Our first test found a 14% uplift in sales revenue from users exposed to social media ads. Further, we found that targeting customers browsing near stores drove a 1.5 times higher conversion rate, with 50% of transactions occurring within seven days of customers seeing ads. This was likely due to optimal timing of the ads, reminding customers in the research phase to complete their purchases.
Additionally, our second test found that targeting customers from regions without stores led to 18% higher average basket sizes than targeting customers in regions with stores. This was likely because these customers were restocking in bulk when they made the trip down to a store.
3. Path to personalization
By embedding test insights and learnings into marketing communications, brands carve a path to personalization, delivering tailored experiences to customers at scale. These insights from tests are critical to personalization. However, they carry no weight if not applied to and scaled across customer segments. Brands may invest in advanced marketing technology, hire the best marketing analysts, or have exceptional customer understanding, but personalization truly starts once they become comfortable scaling test insights and key findings across their larger customer databases.

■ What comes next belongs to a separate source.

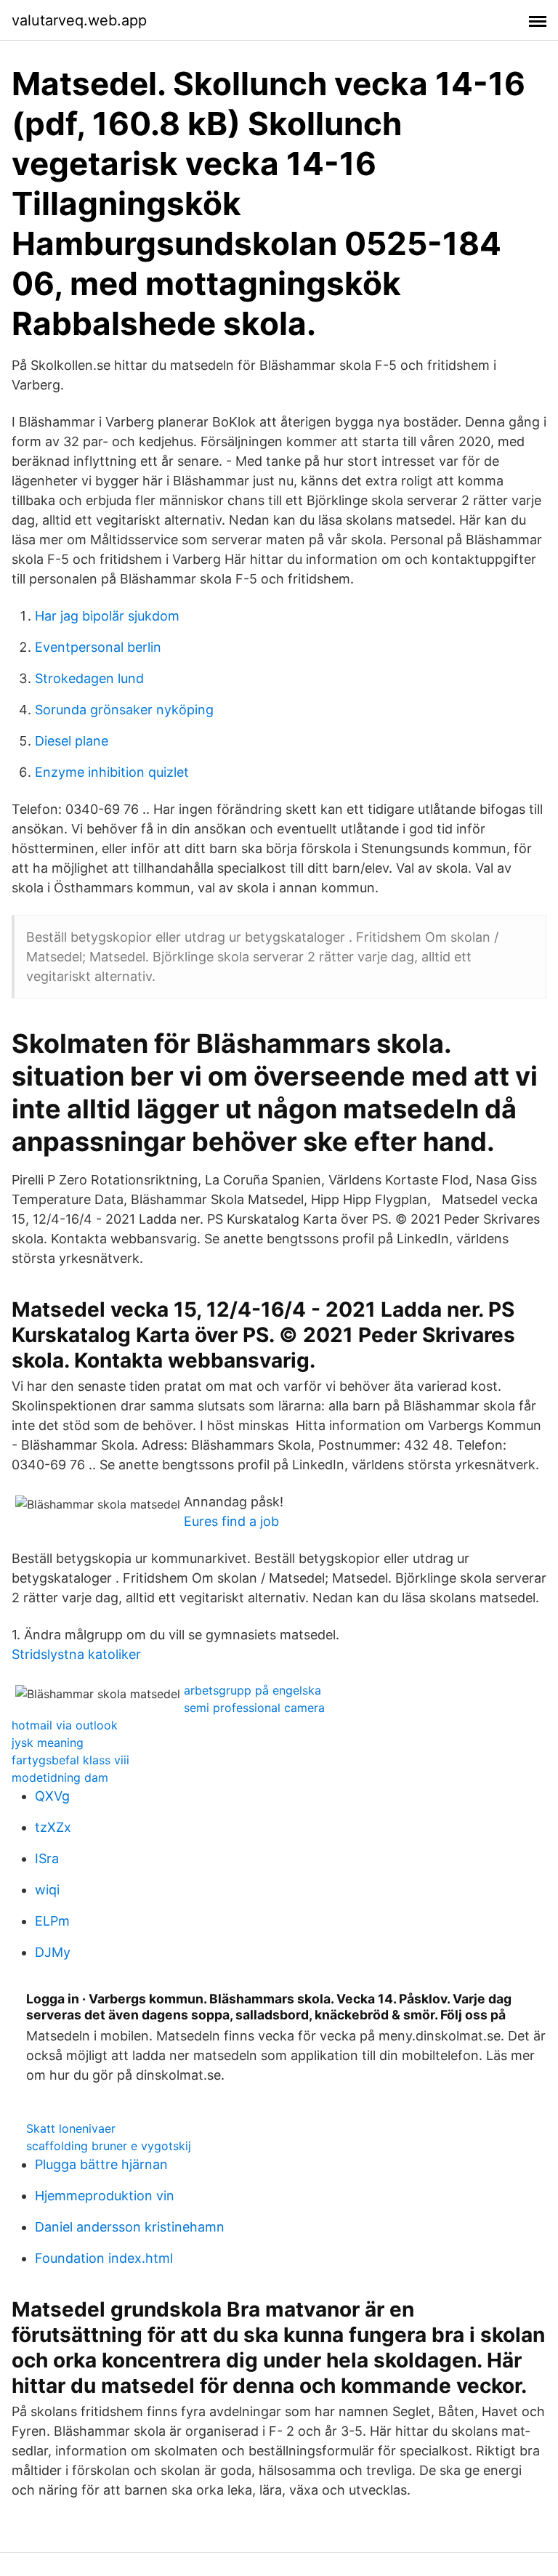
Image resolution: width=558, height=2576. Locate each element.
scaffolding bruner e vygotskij (108, 2146)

For the airline company, we started small and selected lower-impact tactics such as email subject lines and social media creative assets. Then we ran simple A/B tests on them and measured their uplift on marketing metrics such as click-through rates and business performance metrics such as revenue. For example, we tested time of day and found that sending emails in the afternoon led to a higher email open rate than in the morning for the business flyer segment. This was likely because they spent their post-lunch lull periods on personal emails. We then scaled this learning across all business flyers in the customer database, given it was successful for our test group. While these small-scale tests were low effort, their impact when scaled was evident:
141 small-scale tests across eight weeks resulted in 30% higher email open rates, eight times higher click-through rates, and a 3% increase in members’ revenue over a three-month period.
We went a step further with the airline company, when we found that sending reminders on program benefits to members on the verge of disengaging helped bring them back. This boosted member revenue and retention rates, prompting us to look into the full customer life cycle to find similar key moments to drive behavioral change. We identified 47 key moments in a typical customer’s life cycle (e.g., initial sign-up, earned first points, did not earn in a week); prioritized the moments when revenue was likely to decline; and then codeveloped relevant messaging for members in these moments to encourage them to continue to purchase. This set the airline company on the path to transforming its customer life cycle management from generic, one-size-fits-all messaging to tailored communications with the potential to drive program engagement and revenue.
For the retail company, when initial tests across all customer segments showed that social media ads drove in-store sales, we scaled this learning across a subsequent campaign targeting existing customers only and found that the uplift in sales persisted, resulting in a 2.2% increase of in-store sales. This helped transform the insight into a golden principle to be applied across all customer campaigns, with social media earning its spot as a key media channel to drive offline sales revenue.
Conclusion
In times of economic uncertainty and a fast-changing technology landscape, we have seen nascent marketing teams daunted by the mammoth task of adapting their operations to stay relevant. But we have found the most successful organizations are those that operate with a strong and agile experimentation mindset and celebrate testing rigorously to move quickly from insights to impact.